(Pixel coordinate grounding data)
____

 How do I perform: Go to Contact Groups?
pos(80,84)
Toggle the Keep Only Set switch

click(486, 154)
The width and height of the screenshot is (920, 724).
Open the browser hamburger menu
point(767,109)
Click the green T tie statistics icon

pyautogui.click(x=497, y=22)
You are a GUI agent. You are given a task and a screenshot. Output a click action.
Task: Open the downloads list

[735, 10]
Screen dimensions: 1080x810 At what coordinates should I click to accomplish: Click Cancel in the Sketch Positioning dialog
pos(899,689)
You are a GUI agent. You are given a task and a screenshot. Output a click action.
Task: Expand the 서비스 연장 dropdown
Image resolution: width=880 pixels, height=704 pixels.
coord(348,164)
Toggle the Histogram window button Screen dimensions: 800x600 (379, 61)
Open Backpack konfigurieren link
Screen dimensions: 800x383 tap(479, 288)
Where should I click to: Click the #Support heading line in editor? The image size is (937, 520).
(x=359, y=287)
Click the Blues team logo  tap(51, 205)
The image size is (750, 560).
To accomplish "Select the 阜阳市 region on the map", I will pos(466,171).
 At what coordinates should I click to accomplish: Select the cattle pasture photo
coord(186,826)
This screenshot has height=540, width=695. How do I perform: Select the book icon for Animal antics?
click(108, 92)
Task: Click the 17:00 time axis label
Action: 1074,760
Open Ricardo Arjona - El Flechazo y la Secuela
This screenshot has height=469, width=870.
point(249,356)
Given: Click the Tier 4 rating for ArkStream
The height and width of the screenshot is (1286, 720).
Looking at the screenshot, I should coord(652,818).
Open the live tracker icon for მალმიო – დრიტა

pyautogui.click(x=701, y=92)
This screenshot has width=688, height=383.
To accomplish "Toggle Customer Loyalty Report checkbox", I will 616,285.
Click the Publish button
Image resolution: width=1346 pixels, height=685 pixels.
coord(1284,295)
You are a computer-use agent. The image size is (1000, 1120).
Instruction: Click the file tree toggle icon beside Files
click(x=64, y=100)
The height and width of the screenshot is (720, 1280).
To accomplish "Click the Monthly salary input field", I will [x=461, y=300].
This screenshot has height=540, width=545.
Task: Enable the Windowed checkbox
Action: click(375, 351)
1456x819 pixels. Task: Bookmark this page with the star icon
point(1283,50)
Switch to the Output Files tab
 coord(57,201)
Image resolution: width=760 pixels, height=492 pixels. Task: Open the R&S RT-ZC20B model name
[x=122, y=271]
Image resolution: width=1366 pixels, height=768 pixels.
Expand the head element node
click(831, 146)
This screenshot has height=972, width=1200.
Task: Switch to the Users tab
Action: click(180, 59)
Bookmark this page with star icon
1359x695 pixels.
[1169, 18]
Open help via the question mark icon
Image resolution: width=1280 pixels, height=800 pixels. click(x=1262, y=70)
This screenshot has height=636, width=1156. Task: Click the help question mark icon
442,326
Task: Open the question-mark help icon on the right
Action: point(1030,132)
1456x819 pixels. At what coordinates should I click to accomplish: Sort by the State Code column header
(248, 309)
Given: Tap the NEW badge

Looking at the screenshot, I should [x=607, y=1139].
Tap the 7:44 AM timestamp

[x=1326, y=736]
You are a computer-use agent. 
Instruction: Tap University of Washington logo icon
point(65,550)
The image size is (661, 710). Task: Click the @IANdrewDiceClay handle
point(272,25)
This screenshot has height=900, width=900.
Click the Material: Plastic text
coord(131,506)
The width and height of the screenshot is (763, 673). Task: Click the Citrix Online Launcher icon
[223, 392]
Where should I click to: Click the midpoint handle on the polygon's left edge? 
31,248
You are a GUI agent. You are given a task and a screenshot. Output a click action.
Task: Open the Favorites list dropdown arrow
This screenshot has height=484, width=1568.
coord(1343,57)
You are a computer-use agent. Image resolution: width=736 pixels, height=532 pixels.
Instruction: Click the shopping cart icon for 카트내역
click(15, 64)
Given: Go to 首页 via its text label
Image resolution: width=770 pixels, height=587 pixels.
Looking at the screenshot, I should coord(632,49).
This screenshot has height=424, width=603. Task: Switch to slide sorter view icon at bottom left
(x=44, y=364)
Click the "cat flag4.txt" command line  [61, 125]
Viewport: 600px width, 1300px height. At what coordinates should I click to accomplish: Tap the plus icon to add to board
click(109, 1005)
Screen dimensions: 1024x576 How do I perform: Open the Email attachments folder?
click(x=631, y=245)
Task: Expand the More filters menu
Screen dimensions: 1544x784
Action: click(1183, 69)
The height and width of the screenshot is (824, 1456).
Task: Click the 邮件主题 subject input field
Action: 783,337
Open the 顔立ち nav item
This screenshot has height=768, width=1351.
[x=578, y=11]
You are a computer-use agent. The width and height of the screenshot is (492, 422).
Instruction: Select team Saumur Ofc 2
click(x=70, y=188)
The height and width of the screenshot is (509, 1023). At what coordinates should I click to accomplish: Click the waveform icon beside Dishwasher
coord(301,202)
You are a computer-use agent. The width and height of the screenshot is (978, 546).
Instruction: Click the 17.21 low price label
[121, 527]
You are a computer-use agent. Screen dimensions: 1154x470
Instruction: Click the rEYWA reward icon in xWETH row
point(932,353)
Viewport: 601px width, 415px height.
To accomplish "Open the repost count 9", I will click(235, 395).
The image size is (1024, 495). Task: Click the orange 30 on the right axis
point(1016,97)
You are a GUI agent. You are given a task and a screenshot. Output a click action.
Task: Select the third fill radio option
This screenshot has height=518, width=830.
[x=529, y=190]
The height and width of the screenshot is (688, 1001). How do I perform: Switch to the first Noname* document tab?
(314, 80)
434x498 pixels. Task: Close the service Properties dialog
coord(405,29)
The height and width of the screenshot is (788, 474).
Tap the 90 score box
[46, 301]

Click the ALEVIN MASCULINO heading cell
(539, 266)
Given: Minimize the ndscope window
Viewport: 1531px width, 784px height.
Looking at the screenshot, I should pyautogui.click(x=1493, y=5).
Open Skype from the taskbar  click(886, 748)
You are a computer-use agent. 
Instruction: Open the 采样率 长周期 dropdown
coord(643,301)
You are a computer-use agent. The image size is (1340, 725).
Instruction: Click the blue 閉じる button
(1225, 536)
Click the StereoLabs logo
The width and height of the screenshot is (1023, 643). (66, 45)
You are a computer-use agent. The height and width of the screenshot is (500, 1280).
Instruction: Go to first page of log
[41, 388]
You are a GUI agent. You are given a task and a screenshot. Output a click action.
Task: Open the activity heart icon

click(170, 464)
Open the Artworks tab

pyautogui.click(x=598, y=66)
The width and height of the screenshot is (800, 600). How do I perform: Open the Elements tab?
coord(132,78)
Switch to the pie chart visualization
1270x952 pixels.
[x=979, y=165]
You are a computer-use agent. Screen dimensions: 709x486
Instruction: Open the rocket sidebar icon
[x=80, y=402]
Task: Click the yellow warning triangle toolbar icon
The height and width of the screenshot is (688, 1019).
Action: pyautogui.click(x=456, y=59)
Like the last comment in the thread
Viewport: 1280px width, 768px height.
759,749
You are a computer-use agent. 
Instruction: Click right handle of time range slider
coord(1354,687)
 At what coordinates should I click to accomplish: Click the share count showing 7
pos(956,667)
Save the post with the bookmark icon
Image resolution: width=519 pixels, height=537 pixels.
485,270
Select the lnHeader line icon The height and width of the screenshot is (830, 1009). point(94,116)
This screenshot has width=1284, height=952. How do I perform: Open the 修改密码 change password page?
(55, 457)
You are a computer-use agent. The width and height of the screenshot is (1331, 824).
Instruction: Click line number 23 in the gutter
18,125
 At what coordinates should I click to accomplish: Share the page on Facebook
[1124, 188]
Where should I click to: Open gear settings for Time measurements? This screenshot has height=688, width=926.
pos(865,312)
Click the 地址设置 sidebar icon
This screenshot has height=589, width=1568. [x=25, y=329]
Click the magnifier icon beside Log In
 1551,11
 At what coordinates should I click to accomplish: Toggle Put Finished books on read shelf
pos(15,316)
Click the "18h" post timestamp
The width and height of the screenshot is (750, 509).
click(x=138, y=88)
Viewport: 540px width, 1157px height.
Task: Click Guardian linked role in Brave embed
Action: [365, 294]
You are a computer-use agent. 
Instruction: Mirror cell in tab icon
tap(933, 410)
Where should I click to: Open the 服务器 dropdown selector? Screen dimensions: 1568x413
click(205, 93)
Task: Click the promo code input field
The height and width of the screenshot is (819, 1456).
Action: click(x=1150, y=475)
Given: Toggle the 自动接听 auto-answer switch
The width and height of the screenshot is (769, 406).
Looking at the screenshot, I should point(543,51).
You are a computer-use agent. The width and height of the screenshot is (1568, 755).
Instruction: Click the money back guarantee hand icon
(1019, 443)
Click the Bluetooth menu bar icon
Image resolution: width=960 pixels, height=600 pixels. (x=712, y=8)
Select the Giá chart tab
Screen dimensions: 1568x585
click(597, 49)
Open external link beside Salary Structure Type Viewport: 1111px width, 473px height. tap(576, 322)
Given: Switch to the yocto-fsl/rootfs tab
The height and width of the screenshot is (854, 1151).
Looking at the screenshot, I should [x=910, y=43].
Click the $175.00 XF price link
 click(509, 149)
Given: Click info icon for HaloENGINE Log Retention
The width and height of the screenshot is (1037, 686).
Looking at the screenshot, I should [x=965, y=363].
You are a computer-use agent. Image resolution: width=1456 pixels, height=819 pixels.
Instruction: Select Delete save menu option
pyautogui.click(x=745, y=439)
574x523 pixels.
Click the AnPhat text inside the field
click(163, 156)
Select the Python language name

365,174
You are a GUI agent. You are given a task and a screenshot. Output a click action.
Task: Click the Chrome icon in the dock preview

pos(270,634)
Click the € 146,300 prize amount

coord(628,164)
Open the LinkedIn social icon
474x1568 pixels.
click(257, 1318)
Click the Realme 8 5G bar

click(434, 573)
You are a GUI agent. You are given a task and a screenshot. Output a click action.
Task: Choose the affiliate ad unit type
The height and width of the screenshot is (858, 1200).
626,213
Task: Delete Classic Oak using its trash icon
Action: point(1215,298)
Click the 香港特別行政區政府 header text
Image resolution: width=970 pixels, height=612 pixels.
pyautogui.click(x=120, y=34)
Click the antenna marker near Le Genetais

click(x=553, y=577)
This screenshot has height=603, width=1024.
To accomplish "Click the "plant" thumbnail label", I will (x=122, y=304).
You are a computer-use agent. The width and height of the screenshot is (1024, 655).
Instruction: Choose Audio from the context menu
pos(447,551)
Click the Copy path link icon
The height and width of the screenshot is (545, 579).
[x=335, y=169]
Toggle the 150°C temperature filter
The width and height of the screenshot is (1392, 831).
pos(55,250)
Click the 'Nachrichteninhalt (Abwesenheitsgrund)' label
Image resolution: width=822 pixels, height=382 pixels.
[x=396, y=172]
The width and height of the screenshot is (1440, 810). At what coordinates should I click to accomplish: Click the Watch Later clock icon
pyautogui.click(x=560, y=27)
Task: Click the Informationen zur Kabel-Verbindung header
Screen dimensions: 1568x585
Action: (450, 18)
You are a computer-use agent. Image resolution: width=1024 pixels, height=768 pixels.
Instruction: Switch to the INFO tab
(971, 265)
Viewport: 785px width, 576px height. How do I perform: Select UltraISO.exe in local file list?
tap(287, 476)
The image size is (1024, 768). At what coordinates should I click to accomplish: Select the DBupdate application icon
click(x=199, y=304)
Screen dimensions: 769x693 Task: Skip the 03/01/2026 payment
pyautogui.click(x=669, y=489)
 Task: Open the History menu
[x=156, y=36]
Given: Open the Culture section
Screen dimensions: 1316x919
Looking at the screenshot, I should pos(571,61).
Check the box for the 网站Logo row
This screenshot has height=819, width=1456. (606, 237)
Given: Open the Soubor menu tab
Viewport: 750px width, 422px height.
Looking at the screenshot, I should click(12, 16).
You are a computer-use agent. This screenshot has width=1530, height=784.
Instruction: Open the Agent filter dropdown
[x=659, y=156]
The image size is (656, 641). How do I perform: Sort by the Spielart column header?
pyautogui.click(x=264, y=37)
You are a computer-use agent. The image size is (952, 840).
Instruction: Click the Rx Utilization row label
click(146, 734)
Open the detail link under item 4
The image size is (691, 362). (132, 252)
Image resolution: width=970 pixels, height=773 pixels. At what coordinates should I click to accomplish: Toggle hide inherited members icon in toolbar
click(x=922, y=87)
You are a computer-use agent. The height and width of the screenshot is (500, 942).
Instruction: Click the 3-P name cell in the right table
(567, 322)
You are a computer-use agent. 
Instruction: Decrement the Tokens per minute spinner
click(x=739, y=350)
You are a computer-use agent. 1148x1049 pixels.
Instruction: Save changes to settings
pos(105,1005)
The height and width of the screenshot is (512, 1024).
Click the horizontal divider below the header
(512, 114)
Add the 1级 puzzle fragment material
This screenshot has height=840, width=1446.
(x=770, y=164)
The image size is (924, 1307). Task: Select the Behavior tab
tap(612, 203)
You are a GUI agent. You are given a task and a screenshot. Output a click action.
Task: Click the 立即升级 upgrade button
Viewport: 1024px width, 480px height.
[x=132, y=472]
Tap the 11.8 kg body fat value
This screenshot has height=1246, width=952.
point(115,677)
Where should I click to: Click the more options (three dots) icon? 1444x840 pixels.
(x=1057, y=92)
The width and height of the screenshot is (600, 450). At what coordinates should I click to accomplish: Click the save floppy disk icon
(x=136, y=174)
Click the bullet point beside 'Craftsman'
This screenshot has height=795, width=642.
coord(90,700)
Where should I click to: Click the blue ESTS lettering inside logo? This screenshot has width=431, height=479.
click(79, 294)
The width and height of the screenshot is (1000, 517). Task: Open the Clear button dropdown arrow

____

The required output is the stretch of entries above from the line containing "Task: Select the third fill radio option" through the line containing "Given: Minimize the ndscope window", reproduced exactly.

Task: Select the third fill radio option
This screenshot has height=518, width=830.
[x=529, y=190]
The height and width of the screenshot is (688, 1001). How do I perform: Switch to the first Noname* document tab?
(314, 80)
434x498 pixels. Task: Close the service Properties dialog
coord(405,29)
The height and width of the screenshot is (788, 474).
Tap the 90 score box
[46, 301]

Click the ALEVIN MASCULINO heading cell
(539, 266)
Given: Minimize the ndscope window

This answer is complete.